Maison sous­traire

Actuellement visible dans l’exposition “Soleil·s

Le projet Maison Sous­traire est né d’une expé­rience radi­cale de réduc­tion d’objets du quoti­dien menée par Mathilde Pellé dans son appar­te­ment, à Saint-Étienne. Pendant huit semaines, deux tiers de la matière des cent douze objets occu­pant le lieu ont été reti­rés ou trans­for­més de manière à inter­ro­ger leur néces­sité, leur maté­ria­lité et leur impact. Dans cet envi­ron­ne­ment dépouillé, recons­ti­tué ici pour les visi­teur·euses, la desi­gner aborde fron­ta­le­ment les enjeux de sobriété.

© Mathilde Pellé

© Mathilde Pellé

© Mathilde Pellé

Mathilde Pellé a aban­donné tout super­flu. Elle a sous­trait les pieds et le dossier du canapé, le bois qui cache la struc­ture de l’éta­gère, les portes et les panneaux du placard, la struc­ture du lit, la colonne en céra­mique de l’évier, le revê­te­ment de la baignoire, le rembour­rage de la chaise ; elle a éliminé les couverts et les usten­siles de cuisine jusqu’au strict néces­saire. Doit-on y voir une bifur­ca­tion radi­ca­le­ment décrois­sante ? une dissec­tion de tout ce qui est inutile ? une recherche de l’in­dis­pen­sable ? une attaque dans la chair du maté­ria­lisme ? Dans cette expé­rience, Mathilde Pellé a vécu dans, ou plutôt avec ces sous­trac­tions domes­tiques : elle était alors desi­gner, cher­cheuse et habi­tante à la fois.

Desi­gner parce qu’elle travaille sur les formes des objets et des agen­ce­ments.
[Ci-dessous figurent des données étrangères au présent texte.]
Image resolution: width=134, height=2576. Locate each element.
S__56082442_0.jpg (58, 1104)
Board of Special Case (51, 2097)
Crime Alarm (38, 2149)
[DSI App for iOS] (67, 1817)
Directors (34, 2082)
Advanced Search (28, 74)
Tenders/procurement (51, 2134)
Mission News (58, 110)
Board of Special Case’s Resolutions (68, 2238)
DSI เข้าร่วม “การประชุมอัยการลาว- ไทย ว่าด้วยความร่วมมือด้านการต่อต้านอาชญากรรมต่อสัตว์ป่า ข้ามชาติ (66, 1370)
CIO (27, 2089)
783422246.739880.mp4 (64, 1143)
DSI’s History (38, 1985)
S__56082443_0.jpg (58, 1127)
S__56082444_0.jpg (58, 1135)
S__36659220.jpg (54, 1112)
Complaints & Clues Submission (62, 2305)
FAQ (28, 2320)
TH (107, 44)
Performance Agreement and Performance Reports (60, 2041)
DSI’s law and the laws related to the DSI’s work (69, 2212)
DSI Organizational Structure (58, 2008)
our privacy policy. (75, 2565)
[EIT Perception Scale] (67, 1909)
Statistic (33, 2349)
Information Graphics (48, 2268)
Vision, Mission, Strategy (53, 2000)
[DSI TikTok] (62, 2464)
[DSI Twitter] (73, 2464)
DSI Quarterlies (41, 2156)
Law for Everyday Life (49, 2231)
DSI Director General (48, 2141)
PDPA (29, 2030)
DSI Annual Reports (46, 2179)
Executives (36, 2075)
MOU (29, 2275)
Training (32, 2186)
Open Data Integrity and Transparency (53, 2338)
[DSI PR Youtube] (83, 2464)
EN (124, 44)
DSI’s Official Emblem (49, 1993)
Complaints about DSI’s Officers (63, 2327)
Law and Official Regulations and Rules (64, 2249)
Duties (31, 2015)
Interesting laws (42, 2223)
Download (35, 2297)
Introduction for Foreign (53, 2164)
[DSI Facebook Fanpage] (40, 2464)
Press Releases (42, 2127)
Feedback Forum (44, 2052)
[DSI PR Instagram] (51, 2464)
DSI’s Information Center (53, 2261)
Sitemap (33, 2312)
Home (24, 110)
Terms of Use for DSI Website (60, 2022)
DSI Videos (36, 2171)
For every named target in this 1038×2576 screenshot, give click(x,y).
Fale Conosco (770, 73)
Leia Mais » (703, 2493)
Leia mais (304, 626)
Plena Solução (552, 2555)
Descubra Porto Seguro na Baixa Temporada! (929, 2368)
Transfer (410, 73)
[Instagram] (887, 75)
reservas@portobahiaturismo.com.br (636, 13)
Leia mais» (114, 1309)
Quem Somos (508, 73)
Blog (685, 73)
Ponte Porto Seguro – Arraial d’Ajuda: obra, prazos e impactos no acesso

En sous­trayant, elle remet en cause les formes et les matières issues de déci­sions liées aux stan­dards, aux coûts, aux logiques de produc­tion et du marché impo­sées par les logiques indus­trielles. En sous­trayant, elle propose une maté­ria­lité a minima, élimi­nant tout super­flu. Cher­cheuse ensuite, parce que chaque objet a été iden­ti­fié, suivi et docu­menté tout au long du proces­sus, de l’achat à son usage – en même temps que chaque habi­tude ou geste. Habi­tante enfin, parce qu’elle a recon­fi­guré ses propres inter­ac­tions. La fragi­lité d’une four­chette lui enseigne, par exemple, la déli­ca­tesse de l’acte nour­ri­cier. Par une immer­sion inti­miste dans l’es­pace ainsi trans­formé, Meublé, le film de Jean-Baptiste Warlu­zel révèle d’au­tant les gestes et ajus­te­ments qui accom­pagnent le dépouille­ment de Mathilde Pellé.